◆ What to do
Output everything from the line containing "Where should I" down to the end of the items as a two-column CSV with columns named instruction and location, one row per item. Quote each field, replace line breaks with spaces, and leave out the pictures.

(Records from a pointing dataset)
╔══

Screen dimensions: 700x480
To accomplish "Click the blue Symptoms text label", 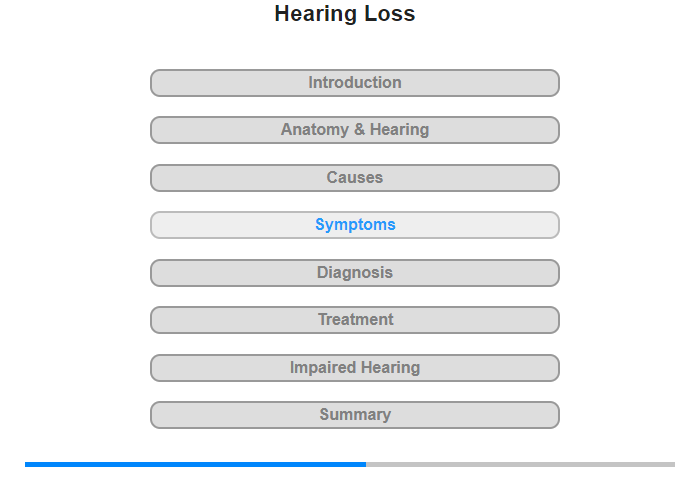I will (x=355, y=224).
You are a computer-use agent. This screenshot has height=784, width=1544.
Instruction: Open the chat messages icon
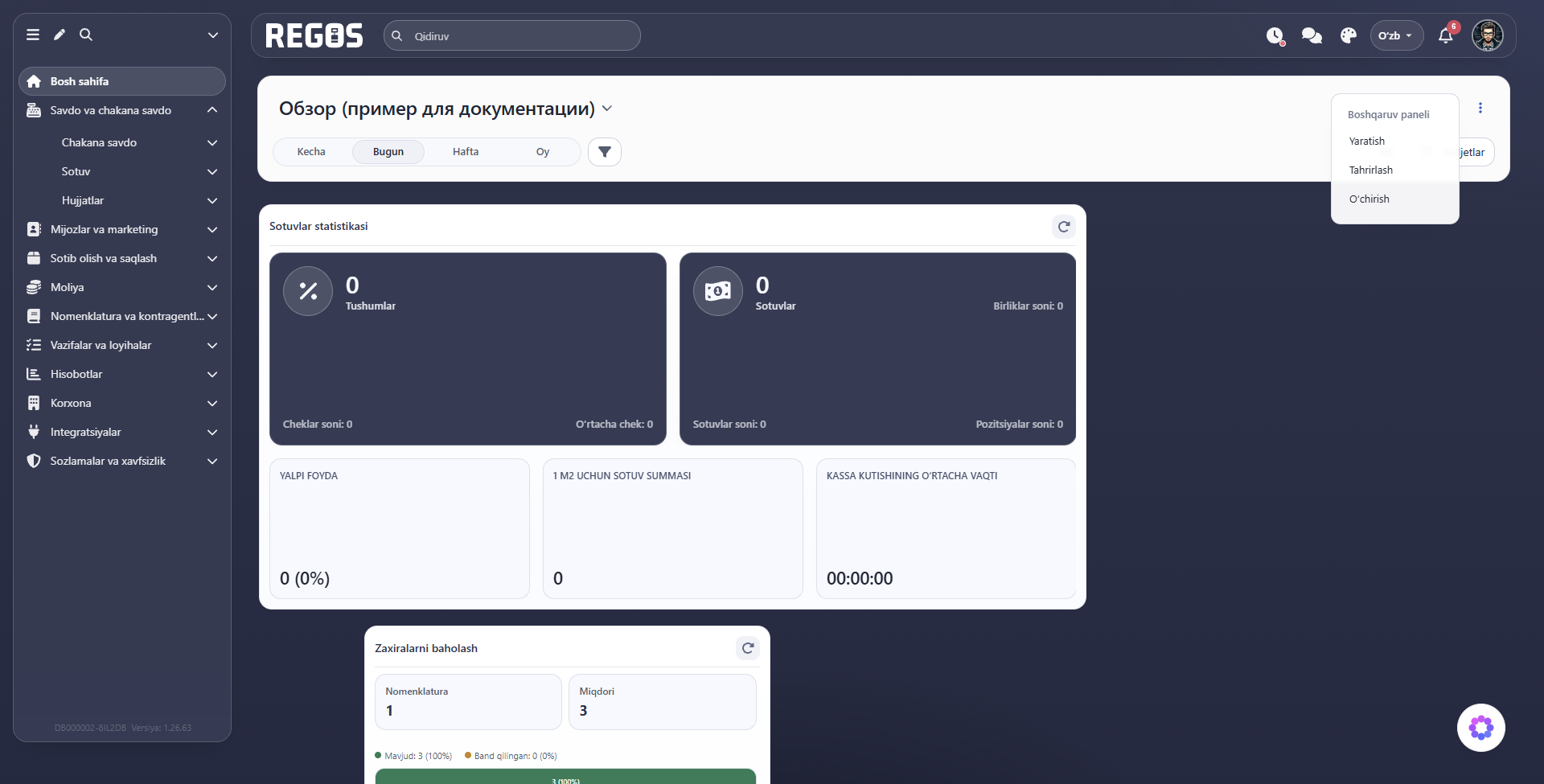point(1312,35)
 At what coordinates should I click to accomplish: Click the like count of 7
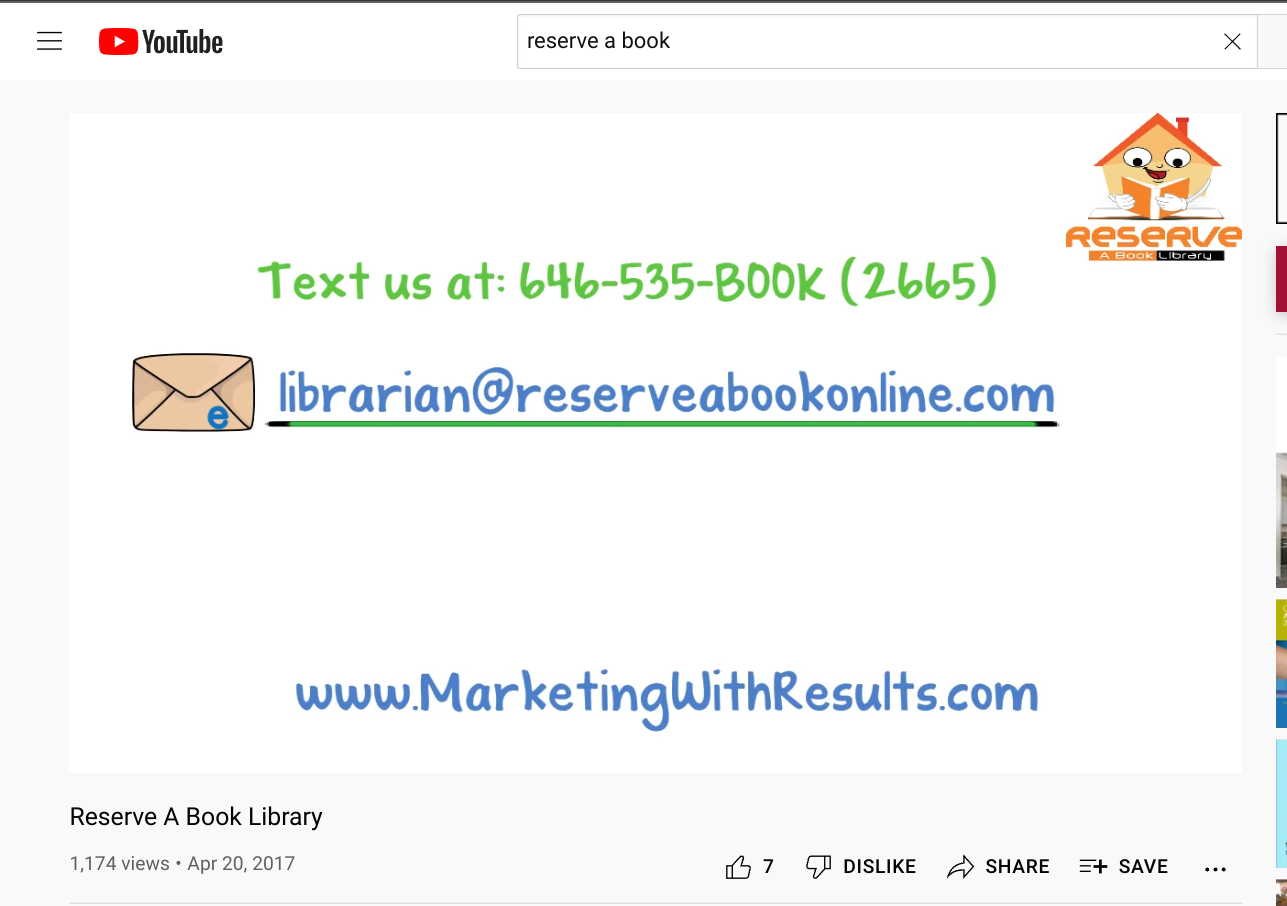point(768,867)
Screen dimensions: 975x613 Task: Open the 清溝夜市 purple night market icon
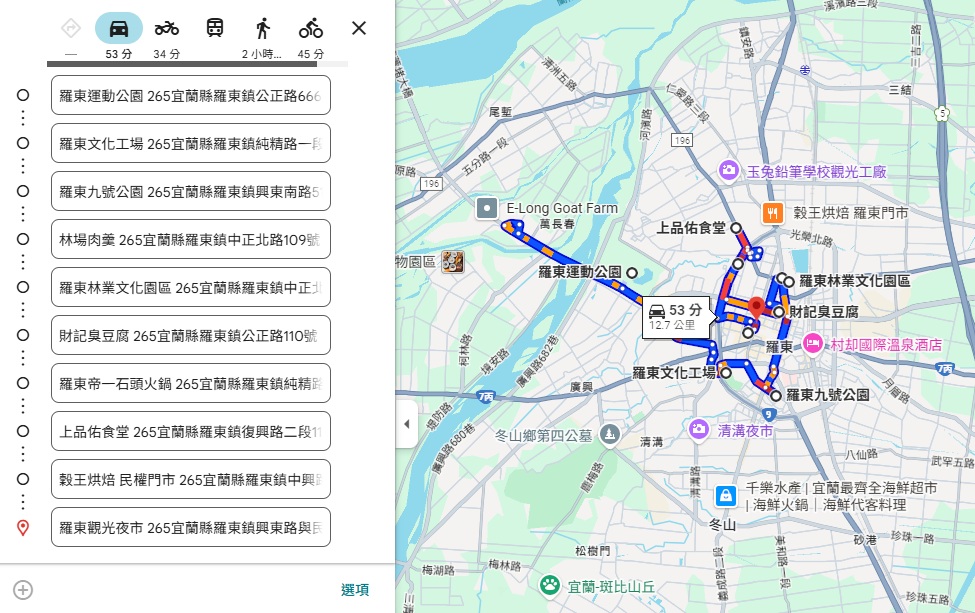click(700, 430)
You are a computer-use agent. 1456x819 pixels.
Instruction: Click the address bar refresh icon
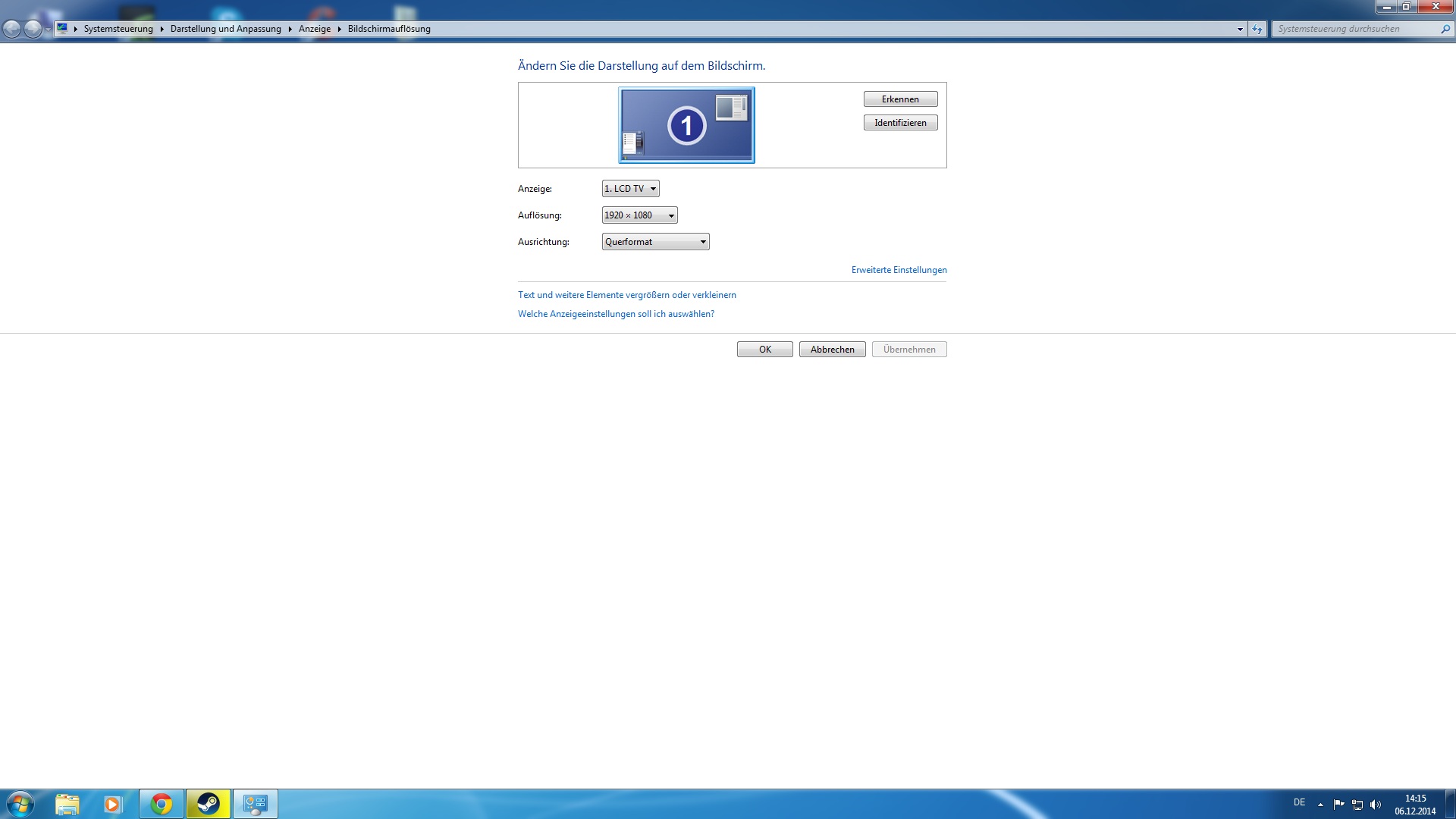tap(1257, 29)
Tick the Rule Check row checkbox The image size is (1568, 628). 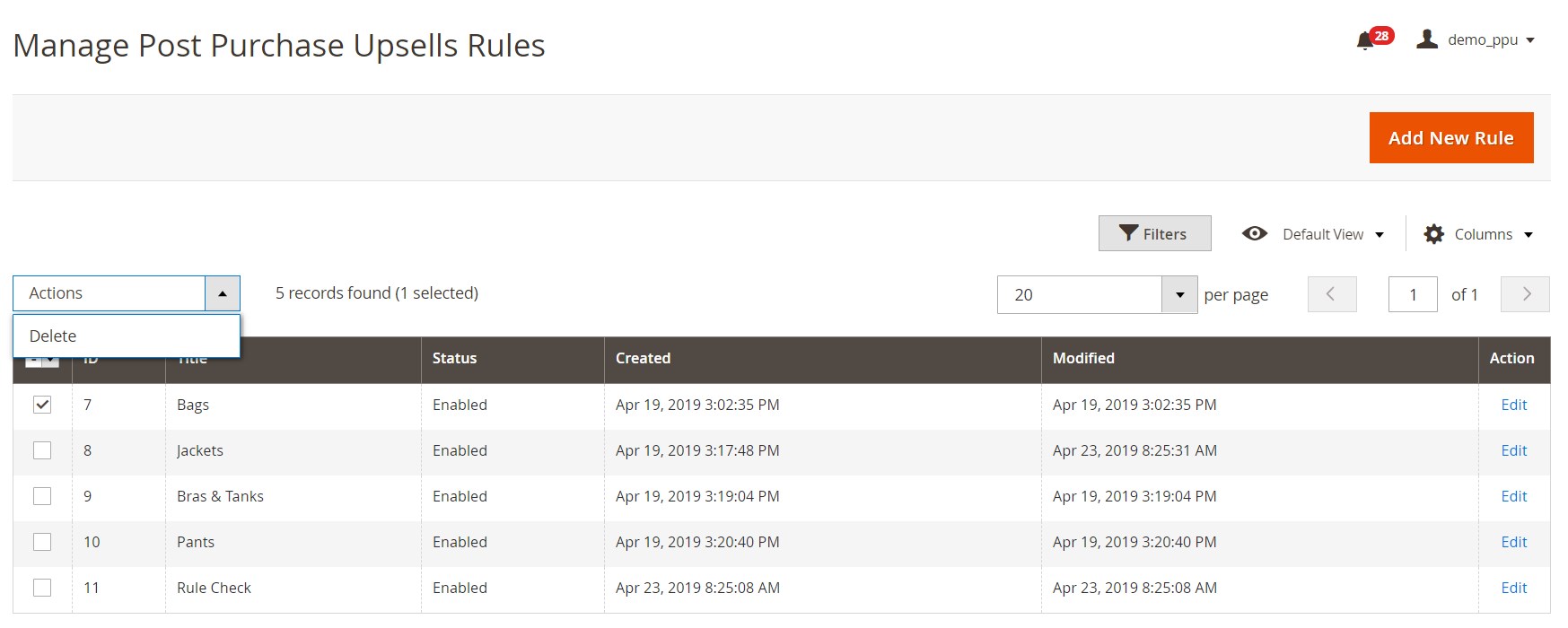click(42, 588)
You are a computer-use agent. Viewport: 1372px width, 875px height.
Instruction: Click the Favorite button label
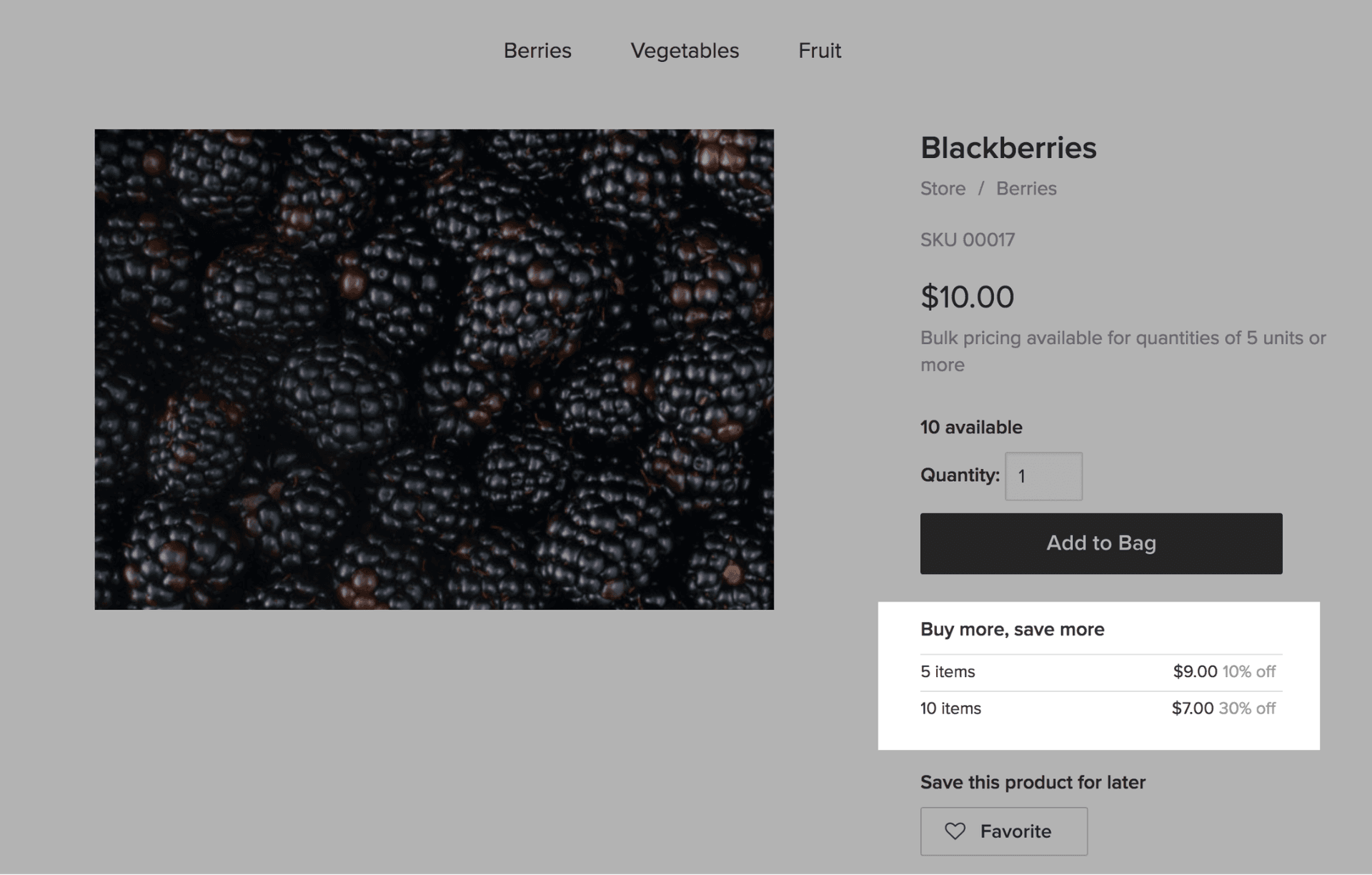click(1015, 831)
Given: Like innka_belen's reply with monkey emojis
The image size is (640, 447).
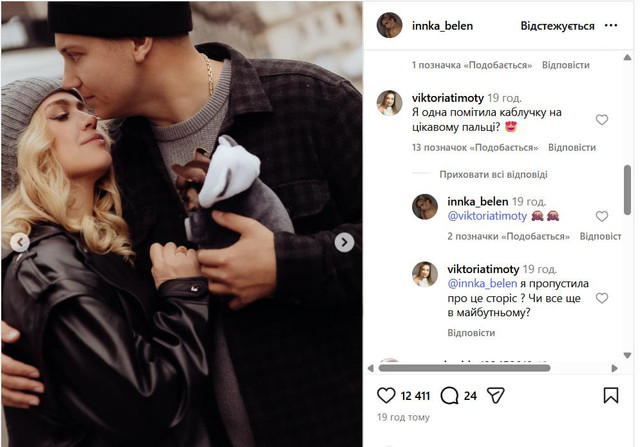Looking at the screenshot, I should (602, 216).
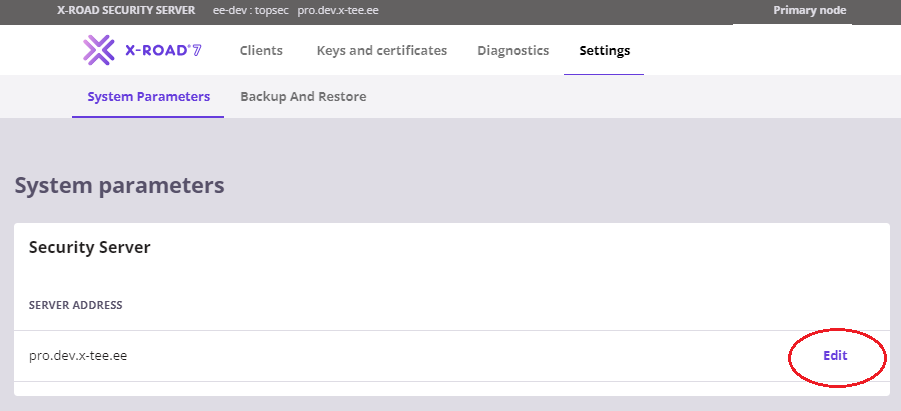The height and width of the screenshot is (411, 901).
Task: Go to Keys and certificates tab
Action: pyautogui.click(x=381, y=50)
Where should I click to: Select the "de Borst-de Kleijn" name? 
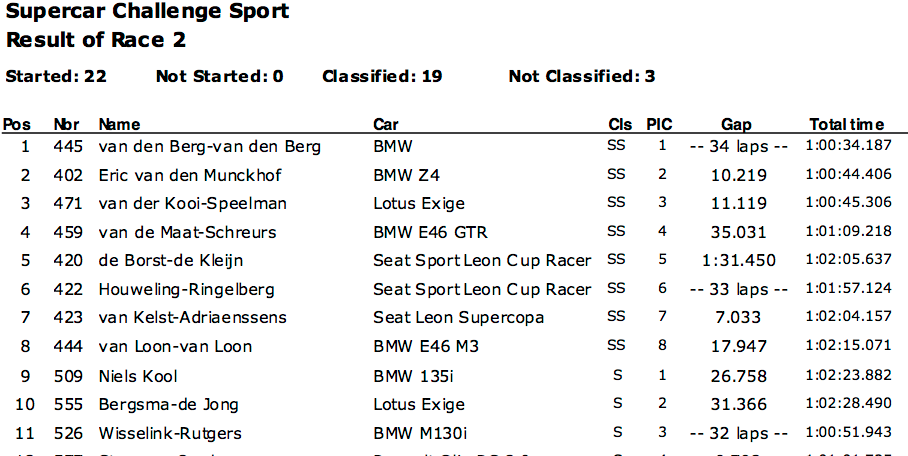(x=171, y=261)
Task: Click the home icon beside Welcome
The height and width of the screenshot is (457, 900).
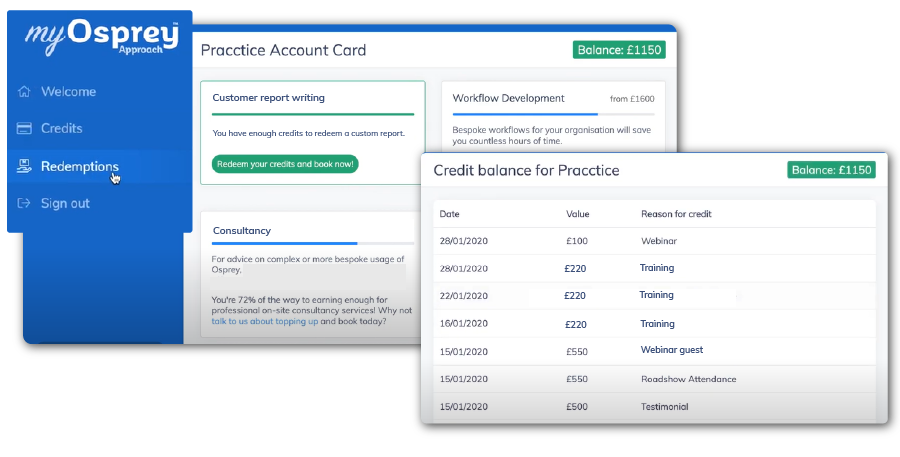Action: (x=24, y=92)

╚══

◆ Response
instruction,location
"Where should I click to: Select the ""de Borst-de Kleijn"" name?","(x=171, y=261)"
"Task: Click the home icon beside Welcome The height and width of the screenshot is (457, 900).","Action: (x=24, y=92)"